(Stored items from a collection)
=== Section Start ===
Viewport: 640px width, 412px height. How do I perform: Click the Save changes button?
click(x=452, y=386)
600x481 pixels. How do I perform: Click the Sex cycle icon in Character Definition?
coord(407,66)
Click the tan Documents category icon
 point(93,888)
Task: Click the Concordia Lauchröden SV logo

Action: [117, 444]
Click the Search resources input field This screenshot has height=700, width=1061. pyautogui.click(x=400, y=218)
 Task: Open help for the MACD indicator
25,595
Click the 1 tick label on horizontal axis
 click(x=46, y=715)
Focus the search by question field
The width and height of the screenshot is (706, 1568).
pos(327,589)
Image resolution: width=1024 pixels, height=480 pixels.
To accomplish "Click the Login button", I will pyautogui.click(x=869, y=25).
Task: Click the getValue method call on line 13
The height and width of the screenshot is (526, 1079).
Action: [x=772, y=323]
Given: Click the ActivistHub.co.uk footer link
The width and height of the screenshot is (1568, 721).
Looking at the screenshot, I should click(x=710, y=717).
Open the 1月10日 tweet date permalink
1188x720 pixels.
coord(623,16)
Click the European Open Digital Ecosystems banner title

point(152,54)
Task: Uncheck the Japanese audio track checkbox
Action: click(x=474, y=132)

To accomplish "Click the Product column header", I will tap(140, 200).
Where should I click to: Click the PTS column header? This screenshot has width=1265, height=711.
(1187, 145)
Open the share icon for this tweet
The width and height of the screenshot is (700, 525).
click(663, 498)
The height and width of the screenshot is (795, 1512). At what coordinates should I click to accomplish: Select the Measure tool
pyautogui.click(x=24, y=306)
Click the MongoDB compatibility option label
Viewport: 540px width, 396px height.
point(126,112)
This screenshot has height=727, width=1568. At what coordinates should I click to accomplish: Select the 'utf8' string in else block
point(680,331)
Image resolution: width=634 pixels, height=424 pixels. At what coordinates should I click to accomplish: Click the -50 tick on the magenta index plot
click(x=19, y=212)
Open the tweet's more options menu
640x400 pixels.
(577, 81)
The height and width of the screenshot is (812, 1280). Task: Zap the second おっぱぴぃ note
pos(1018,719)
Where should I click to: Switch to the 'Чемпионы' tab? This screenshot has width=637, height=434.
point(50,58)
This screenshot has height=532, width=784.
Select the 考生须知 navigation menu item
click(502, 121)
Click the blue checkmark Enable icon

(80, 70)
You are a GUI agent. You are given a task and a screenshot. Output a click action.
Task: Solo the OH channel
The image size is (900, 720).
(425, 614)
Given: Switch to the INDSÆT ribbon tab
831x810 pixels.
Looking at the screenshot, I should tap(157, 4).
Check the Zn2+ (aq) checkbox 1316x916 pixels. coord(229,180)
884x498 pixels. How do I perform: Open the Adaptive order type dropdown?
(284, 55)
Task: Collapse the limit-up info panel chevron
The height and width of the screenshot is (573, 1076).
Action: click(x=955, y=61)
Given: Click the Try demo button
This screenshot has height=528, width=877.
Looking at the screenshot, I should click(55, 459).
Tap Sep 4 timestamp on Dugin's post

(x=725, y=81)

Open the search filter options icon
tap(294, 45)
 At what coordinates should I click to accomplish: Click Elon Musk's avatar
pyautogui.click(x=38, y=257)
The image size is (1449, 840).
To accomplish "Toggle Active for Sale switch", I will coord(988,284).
=== Section End ===
About this task:
Every word of every entry must be returned as it appears.

Response to this task:
Viewport: 640px width, 412px height. How do I perform: Click the Save changes button?
click(x=452, y=386)
600x481 pixels. How do I perform: Click the Sex cycle icon in Character Definition?
coord(407,66)
Click the tan Documents category icon
 point(93,888)
Task: Click the Concordia Lauchröden SV logo

Action: [117, 444]
Click the Search resources input field This screenshot has height=700, width=1061. pyautogui.click(x=400, y=218)
 Task: Open help for the MACD indicator
25,595
Click the 1 tick label on horizontal axis
 click(x=46, y=715)
Focus the search by question field
The width and height of the screenshot is (706, 1568).
pos(327,589)
Image resolution: width=1024 pixels, height=480 pixels.
To accomplish "Click the Login button", I will pyautogui.click(x=869, y=25).
Task: Click the getValue method call on line 13
The height and width of the screenshot is (526, 1079).
Action: [x=772, y=323]
Given: Click the ActivistHub.co.uk footer link
The width and height of the screenshot is (1568, 721).
Looking at the screenshot, I should click(x=710, y=717).
Open the 1月10日 tweet date permalink
1188x720 pixels.
coord(623,16)
Click the European Open Digital Ecosystems banner title

point(152,54)
Task: Uncheck the Japanese audio track checkbox
Action: click(x=474, y=132)

To accomplish "Click the Product column header", I will tap(140, 200).
Where should I click to: Click the PTS column header? This screenshot has width=1265, height=711.
(1187, 145)
Open the share icon for this tweet
The width and height of the screenshot is (700, 525).
click(663, 498)
The height and width of the screenshot is (795, 1512). At what coordinates should I click to accomplish: Select the Measure tool
pyautogui.click(x=24, y=306)
Click the MongoDB compatibility option label
Viewport: 540px width, 396px height.
point(126,112)
This screenshot has height=727, width=1568. At what coordinates should I click to accomplish: Select the 'utf8' string in else block
point(680,331)
Image resolution: width=634 pixels, height=424 pixels. At what coordinates should I click to accomplish: Click the -50 tick on the magenta index plot
click(x=19, y=212)
Open the tweet's more options menu
640x400 pixels.
(577, 81)
The height and width of the screenshot is (812, 1280). Task: Zap the second おっぱぴぃ note
pos(1018,719)
Where should I click to: Switch to the 'Чемпионы' tab? This screenshot has width=637, height=434.
point(50,58)
This screenshot has height=532, width=784.
Select the 考生须知 navigation menu item
click(502, 121)
Click the blue checkmark Enable icon

(80, 70)
You are a GUI agent. You are given a task and a screenshot. Output a click action.
Task: Solo the OH channel
The image size is (900, 720).
(425, 614)
Given: Switch to the INDSÆT ribbon tab
831x810 pixels.
Looking at the screenshot, I should tap(157, 4).
Check the Zn2+ (aq) checkbox 1316x916 pixels. coord(229,180)
884x498 pixels. How do I perform: Open the Adaptive order type dropdown?
(284, 55)
Task: Collapse the limit-up info panel chevron
The height and width of the screenshot is (573, 1076).
Action: click(x=955, y=61)
Given: Click the Try demo button
This screenshot has height=528, width=877.
Looking at the screenshot, I should click(55, 459).
Tap Sep 4 timestamp on Dugin's post

(x=725, y=81)

Open the search filter options icon
tap(294, 45)
 At what coordinates should I click to accomplish: Click Elon Musk's avatar
pyautogui.click(x=38, y=257)
The image size is (1449, 840).
To accomplish "Toggle Active for Sale switch", I will coord(988,284).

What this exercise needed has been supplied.